Breach Snake Dams;
by Joe Paliani
Regarding Aug. 14 article on about cormorants:
The dams on the Columbia and Snake rivers are killing our native salmon species. The Army Corps of Engineers has falsely blamed cormorants for declining salmon runs. A study conducted by ECONorthwest determined that the dams, including the four dams on the Snake River, are the cause of salmon declines and should be breached immediately. The Corps cannot know what is causing the decline of our native salmon species. They use faulty methods in cost-benefit analyses by excluding non-use values.
"This policy is out of step with all other federal agencies, including the Bureau of Reclamation, which used an evaluation of non-use values as a basis for removing four dams on the Klamath River," the study says. It is clear that non-use values are the key to measuring the true benefits of dam removal. These values are valid and must be considered, and overwhelmingly provide a justification for removing the Lower Snake River Dams.

■ **SET TASKS**
1. List every organization that the letter about breaching the Snake River dams names.
2. Retype the letter about breaching the Snake River dams from "Breach Snake Dams;" up to and including "excluding non-use values.".

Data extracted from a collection
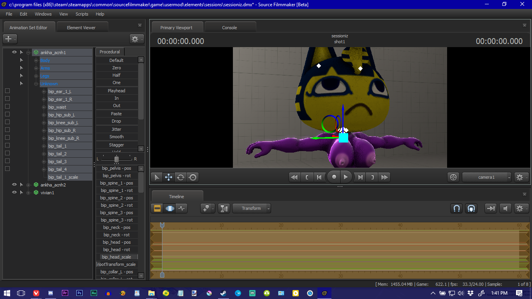The image size is (532, 299).
Task: Click the Jitter procedural preset
Action: coord(116,129)
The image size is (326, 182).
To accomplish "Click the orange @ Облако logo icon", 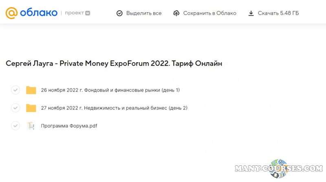I will click(11, 13).
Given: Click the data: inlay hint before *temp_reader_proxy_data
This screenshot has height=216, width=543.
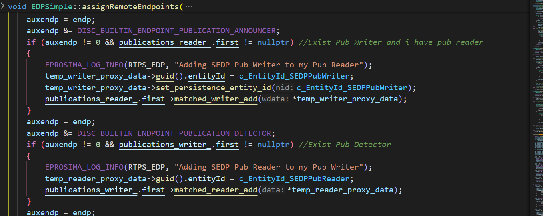Looking at the screenshot, I should (x=273, y=190).
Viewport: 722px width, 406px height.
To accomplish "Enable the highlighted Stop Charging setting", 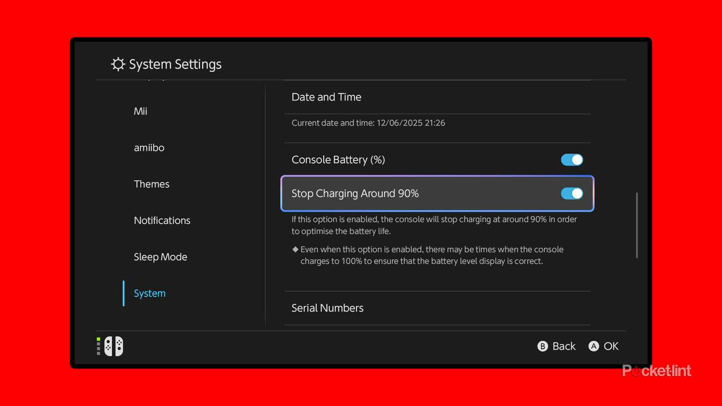I will click(x=572, y=193).
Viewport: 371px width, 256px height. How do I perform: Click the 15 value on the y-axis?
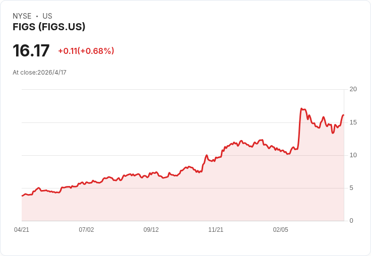click(353, 122)
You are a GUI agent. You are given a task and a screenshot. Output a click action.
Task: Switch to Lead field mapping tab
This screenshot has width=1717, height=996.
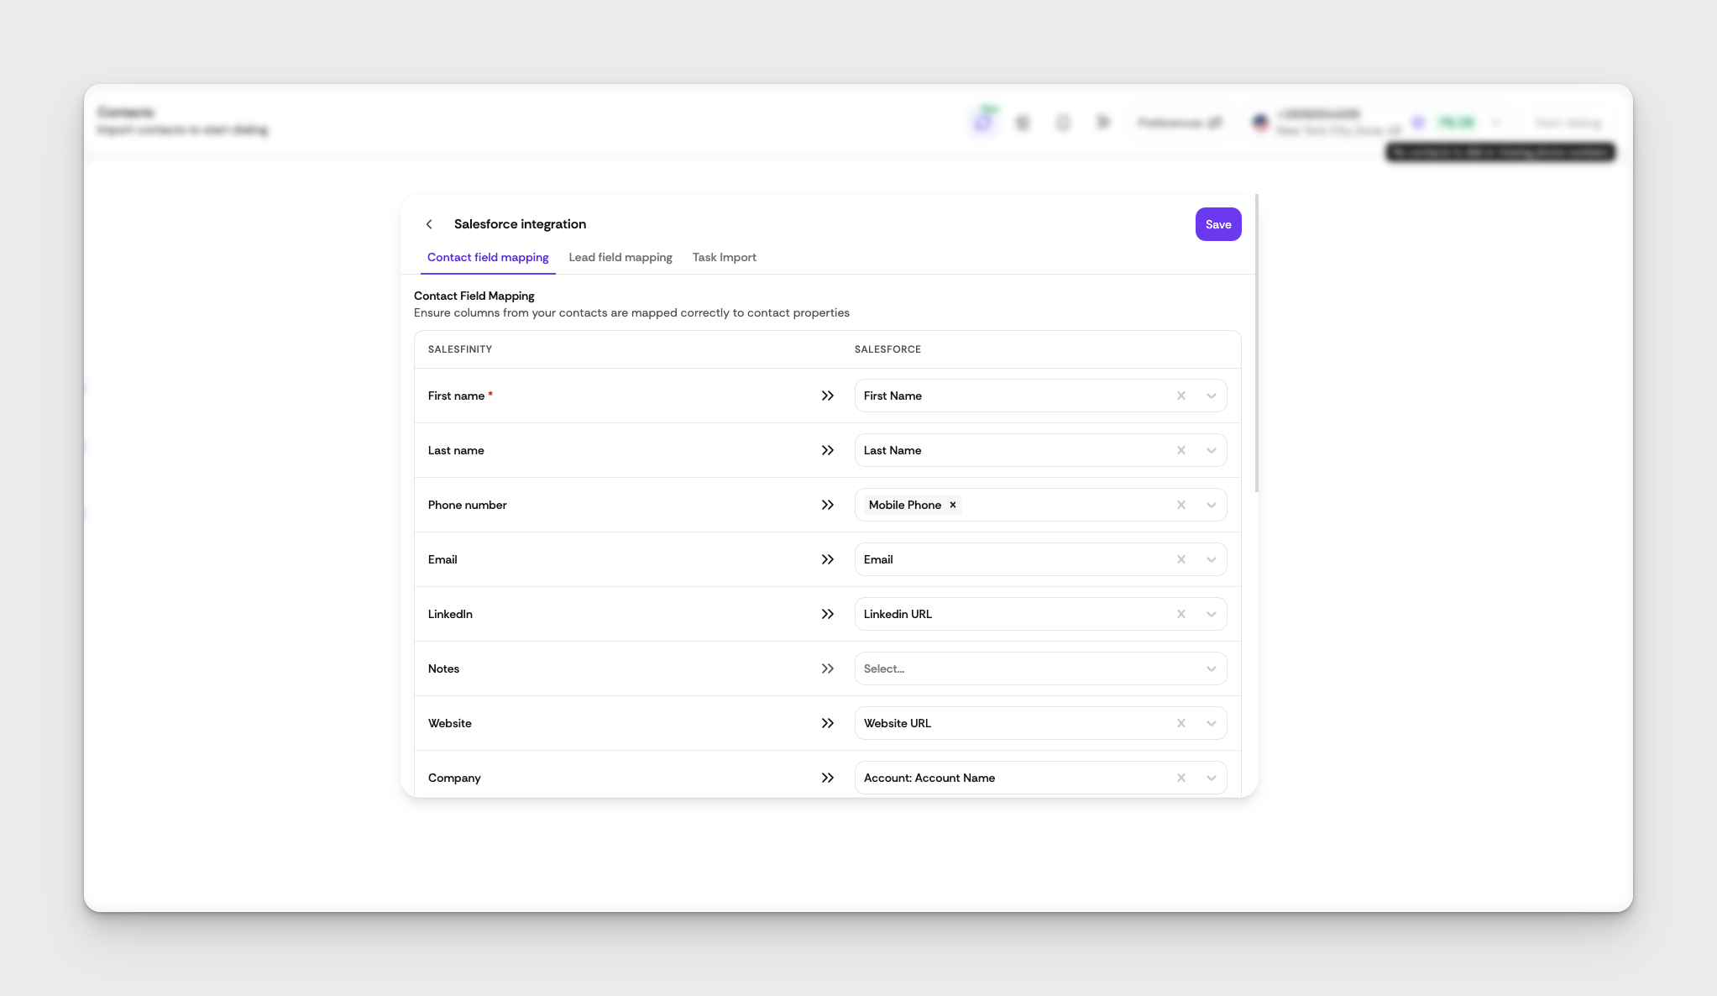point(620,257)
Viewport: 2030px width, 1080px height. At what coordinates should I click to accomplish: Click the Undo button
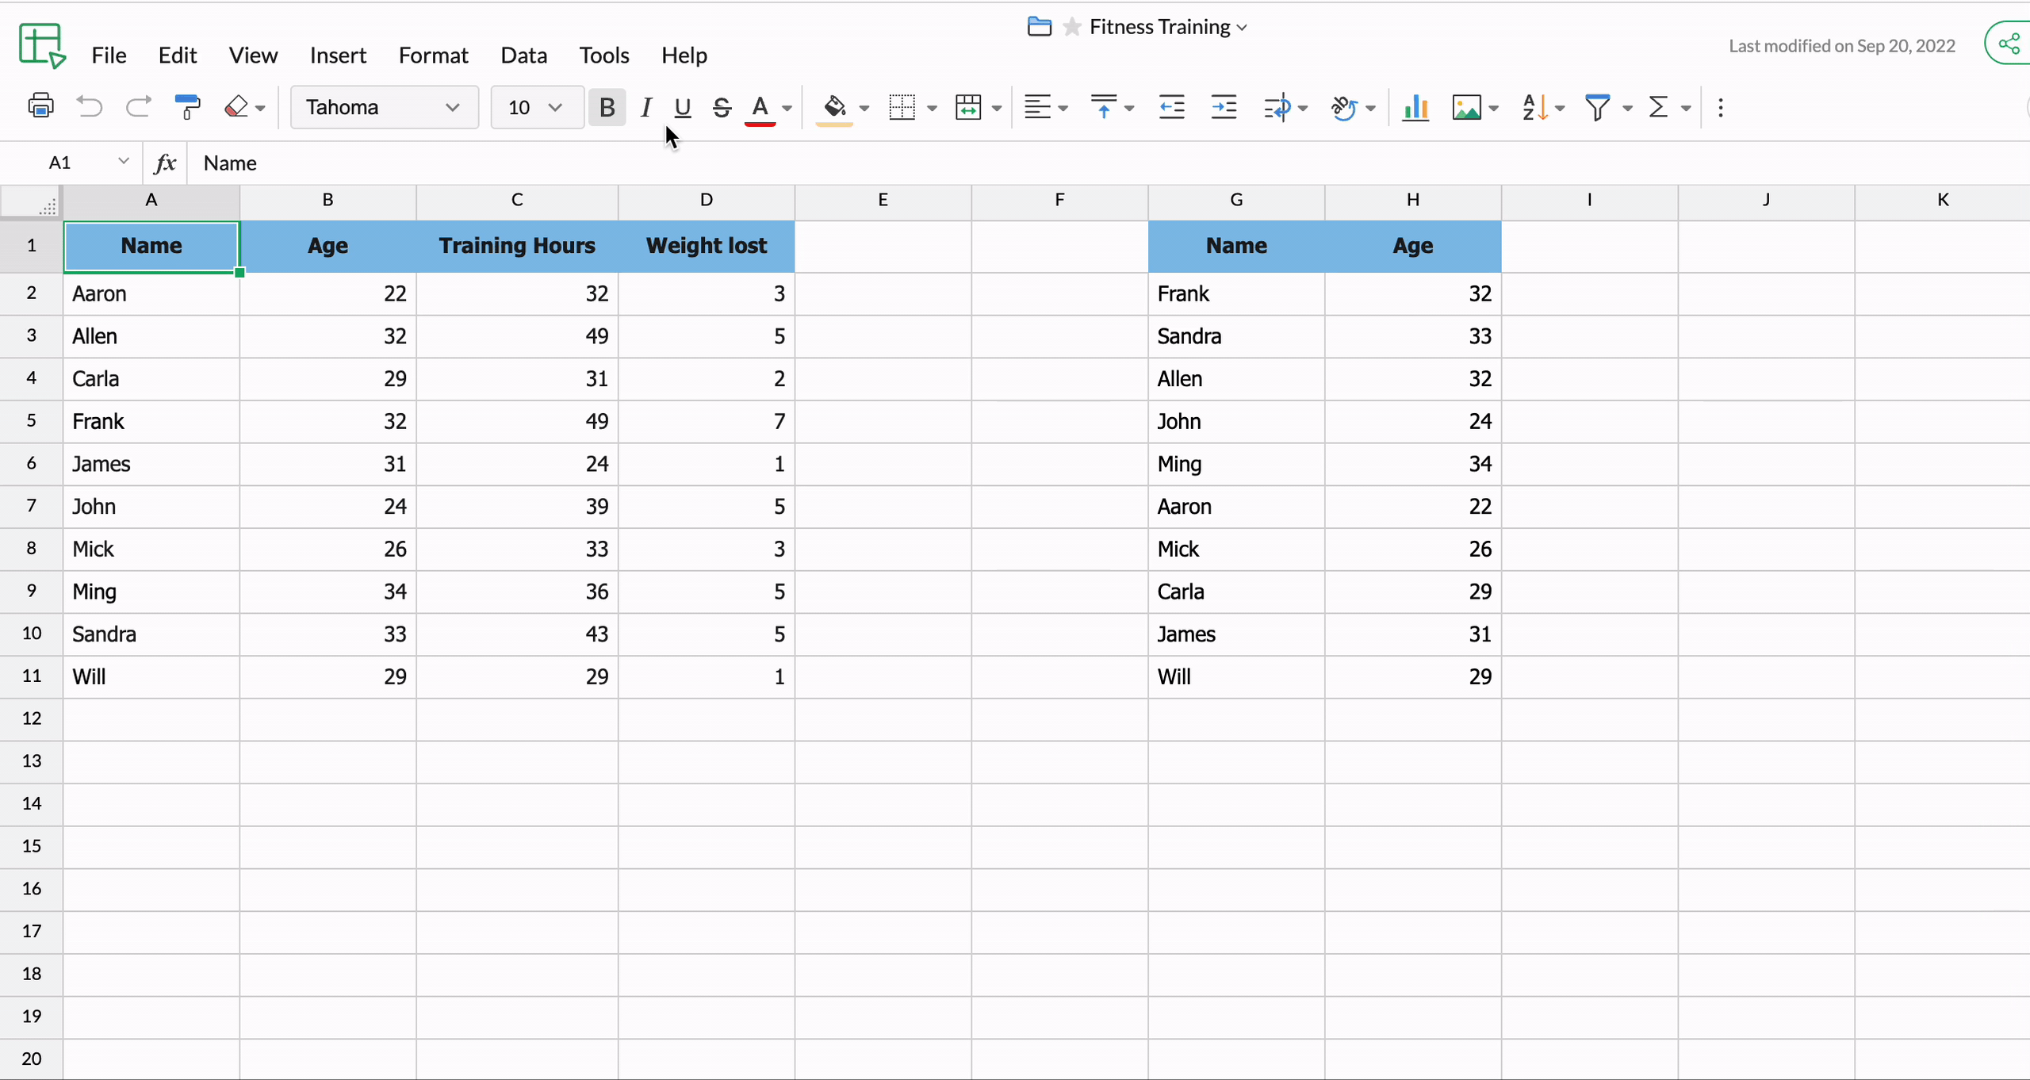(90, 106)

■ **WRITTEN ANSWERS**
1.
Army Corps of Engineers
ECONorthwest
Bureau of Reclamation

2.
Breach Snake Dams;
by Joe Paliani
Regarding Aug. 14 article on about cormorants:
The dams on the Columbia and Snake rivers are killing our native salmon species. The Army Corps of Engineers has falsely blamed cormorants for declining salmon runs. A study conducted by ECONorthwest determined that the dams, including the four dams on the Snake River, are the cause of salmon declines and should be breached immediately. The Corps cannot know what is causing the decline of our native salmon species. They use faulty methods in cost-benefit analyses by excluding non-use values.